PROBLEM DESCRIPTION
All lines from the one that has "Where should I" onward to the end of the records below are to be returned exactly; pictures are to be skipped.

^^^^^^^^

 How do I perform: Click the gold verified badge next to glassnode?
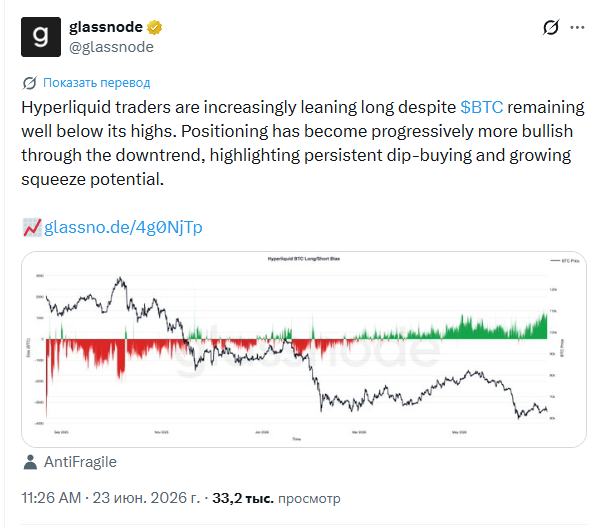click(x=154, y=27)
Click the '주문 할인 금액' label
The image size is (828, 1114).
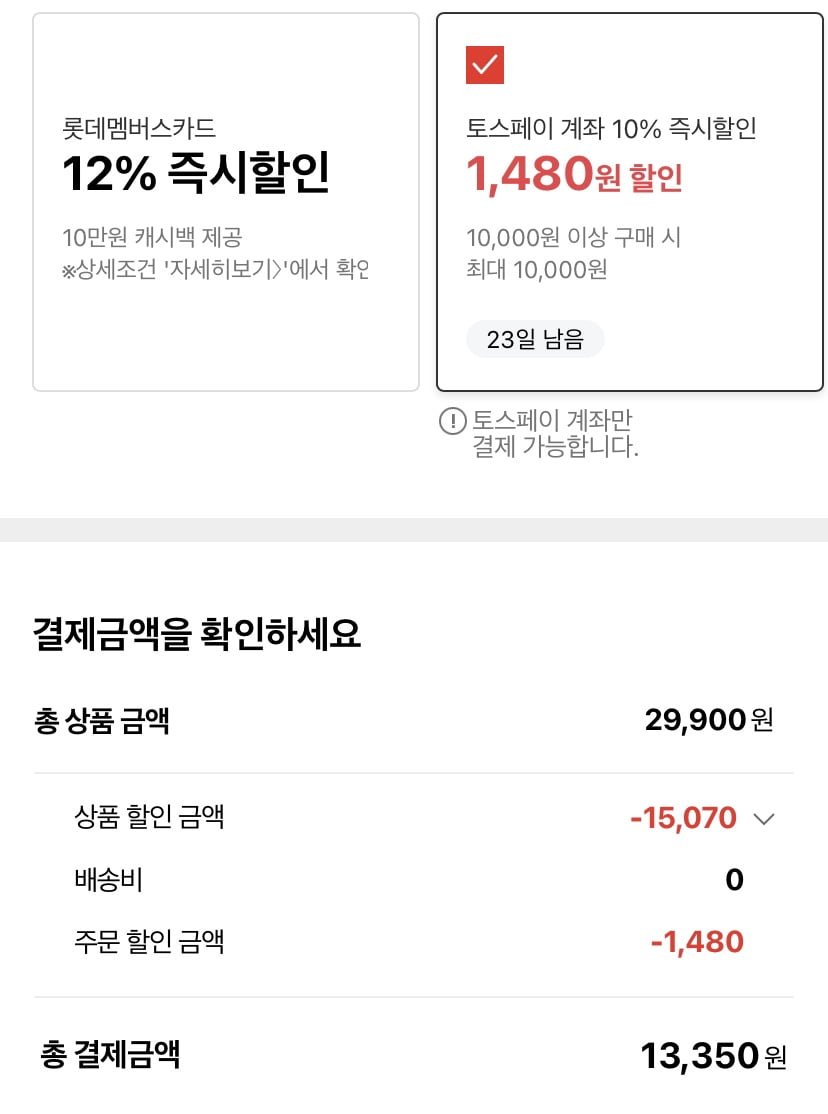tap(149, 941)
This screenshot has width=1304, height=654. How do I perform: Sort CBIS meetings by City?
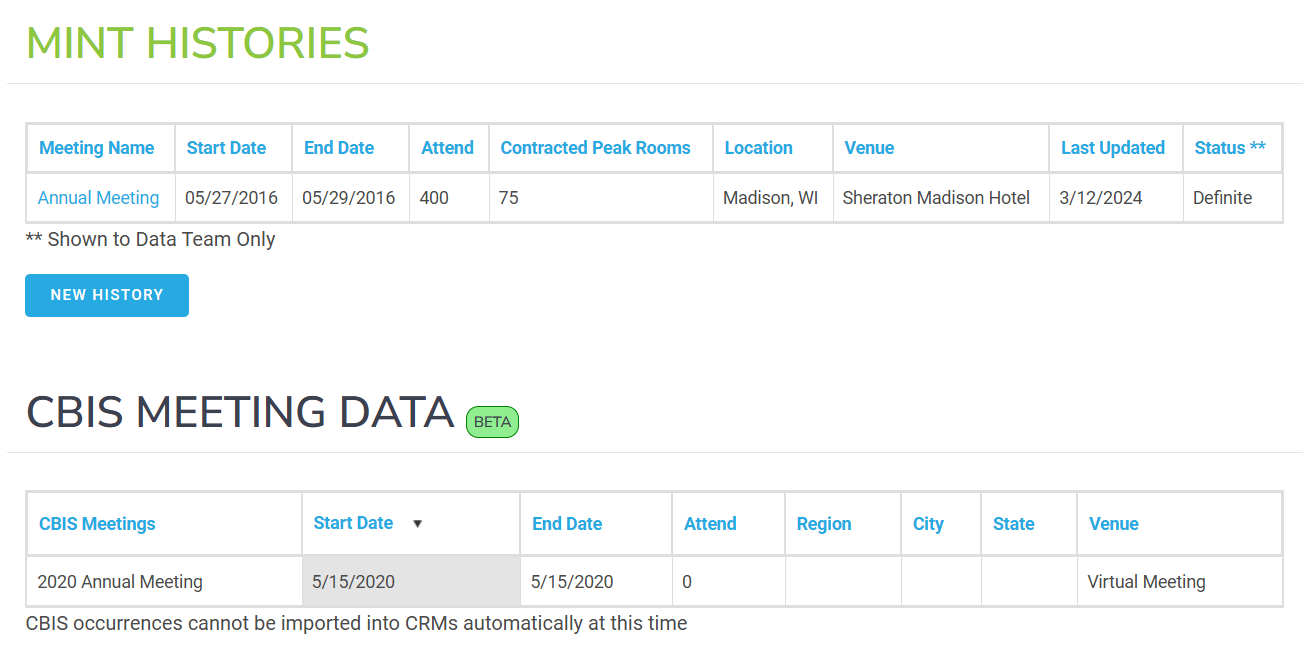[x=928, y=524]

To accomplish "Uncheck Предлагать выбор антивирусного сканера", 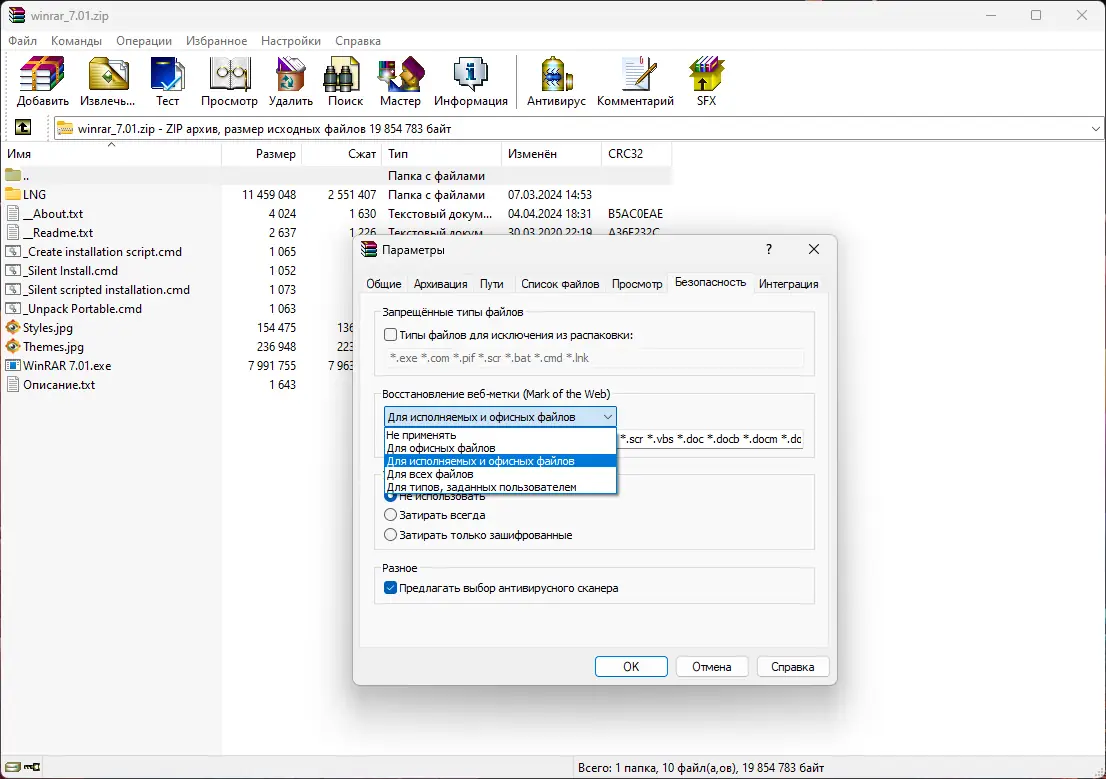I will 390,588.
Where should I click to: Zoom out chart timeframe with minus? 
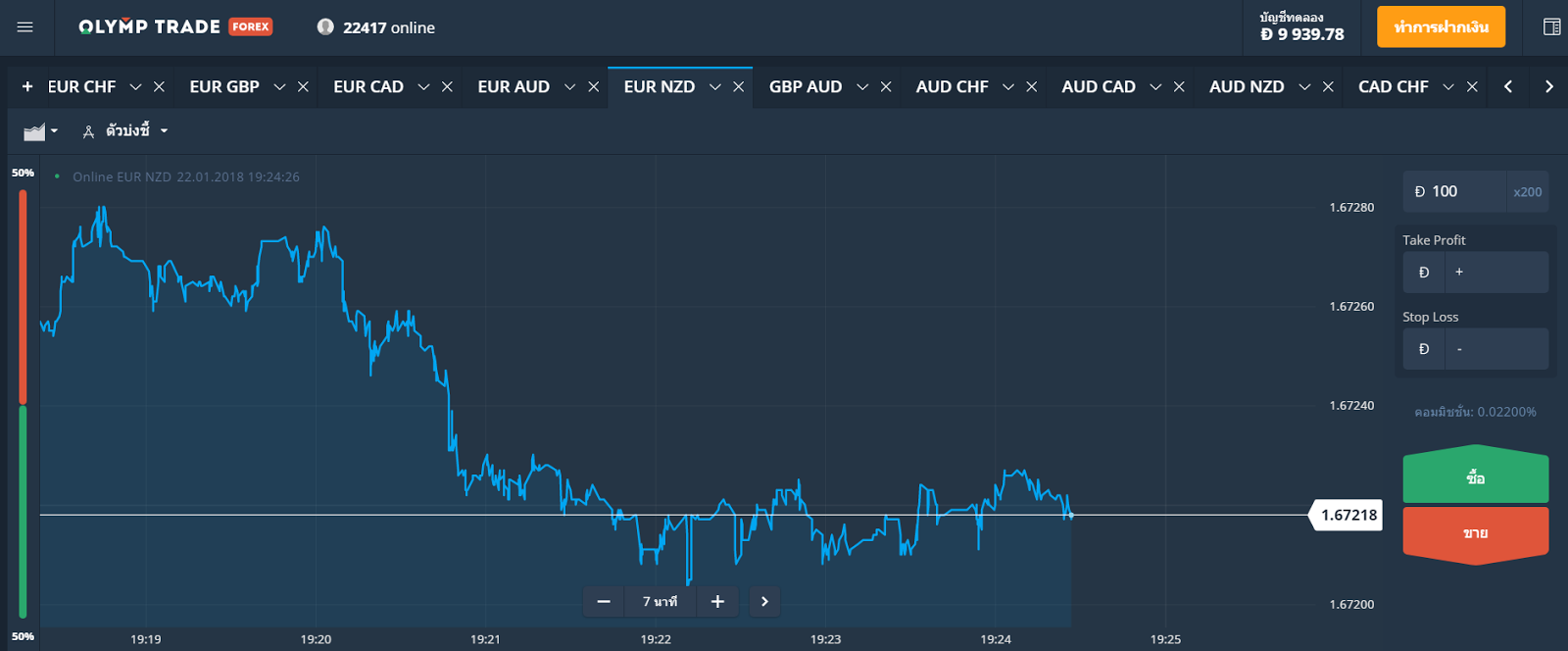604,601
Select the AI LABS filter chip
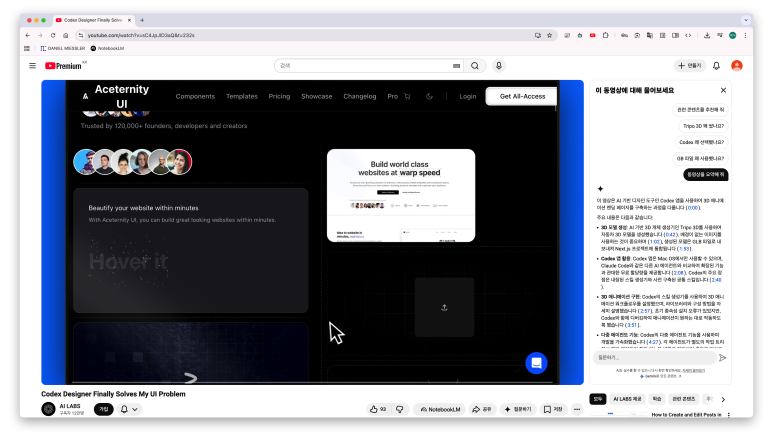The width and height of the screenshot is (773, 444). pyautogui.click(x=627, y=399)
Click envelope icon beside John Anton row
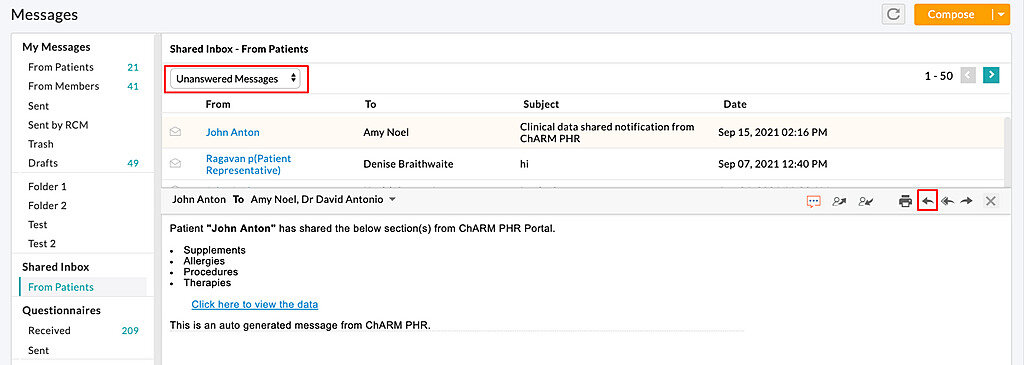 pos(175,132)
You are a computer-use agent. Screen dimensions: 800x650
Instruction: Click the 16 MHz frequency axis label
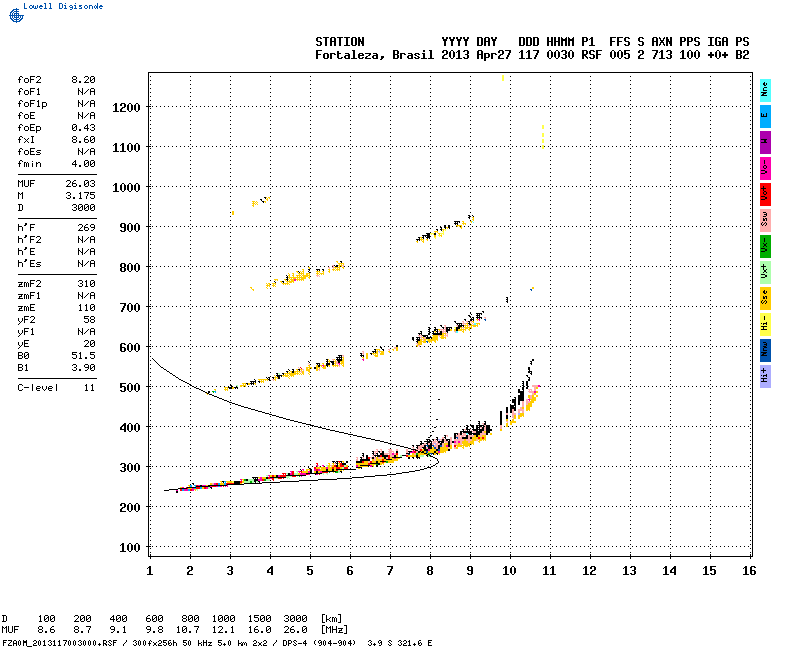click(x=749, y=570)
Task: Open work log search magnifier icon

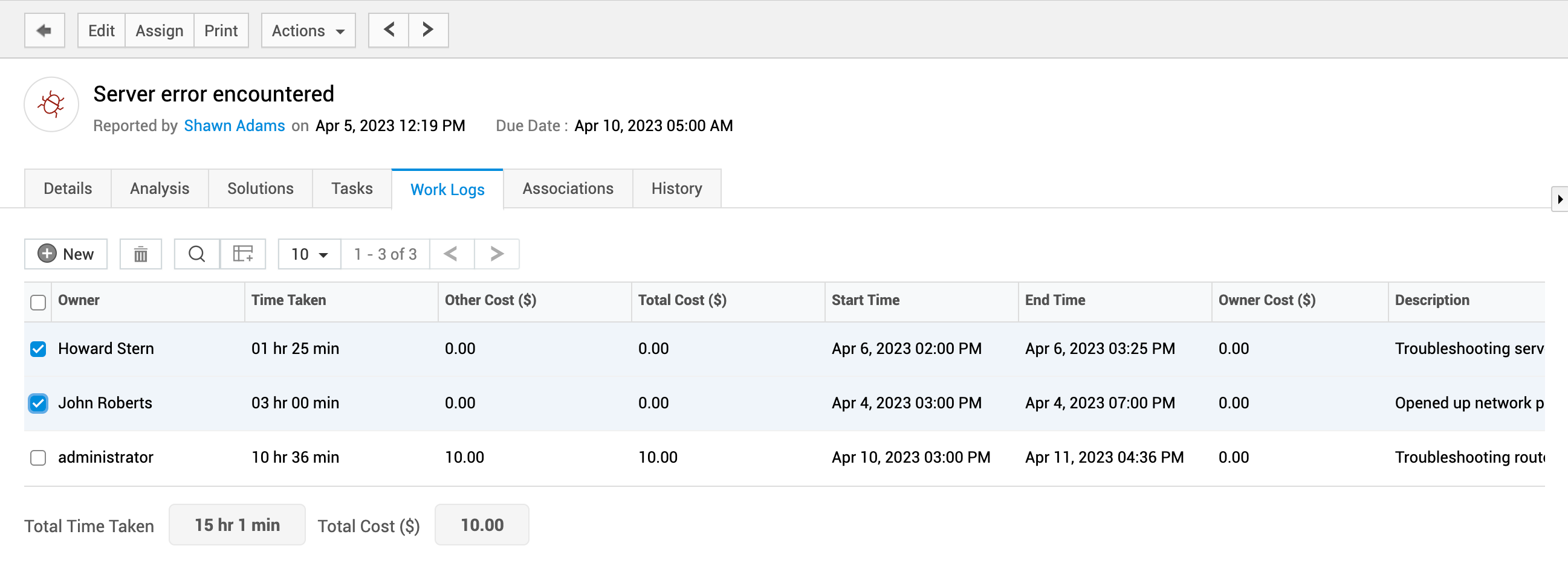Action: pos(196,254)
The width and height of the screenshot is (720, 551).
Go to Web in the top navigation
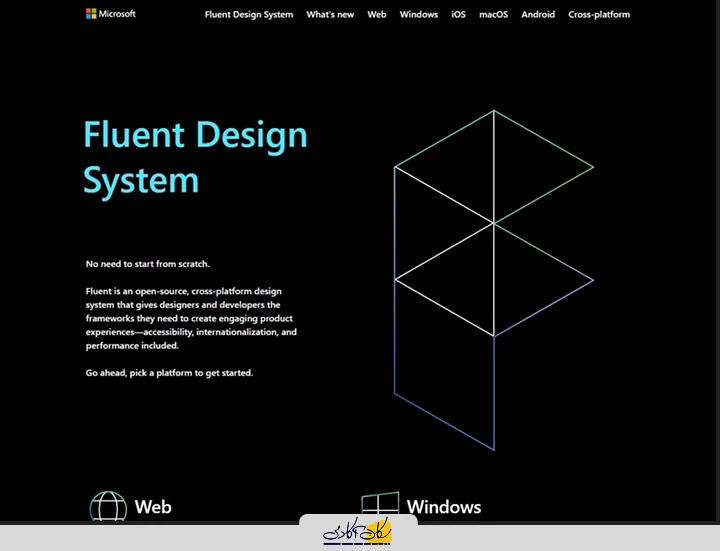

^^^^^^^^

COMPLETED EXERCISE
Where should I click to: Zoom out chart timeframe with minus? 
604,601
Select the AI LABS filter chip
The width and height of the screenshot is (773, 444). pyautogui.click(x=627, y=399)
Click envelope icon beside John Anton row
 pos(175,132)
You are a computer-use agent. Screen dimensions: 800x650
Instruction: Click the 16 MHz frequency axis label
click(x=749, y=570)
Task: Open work log search magnifier icon

Action: pos(196,254)
The width and height of the screenshot is (720, 551).
Go to Web in the top navigation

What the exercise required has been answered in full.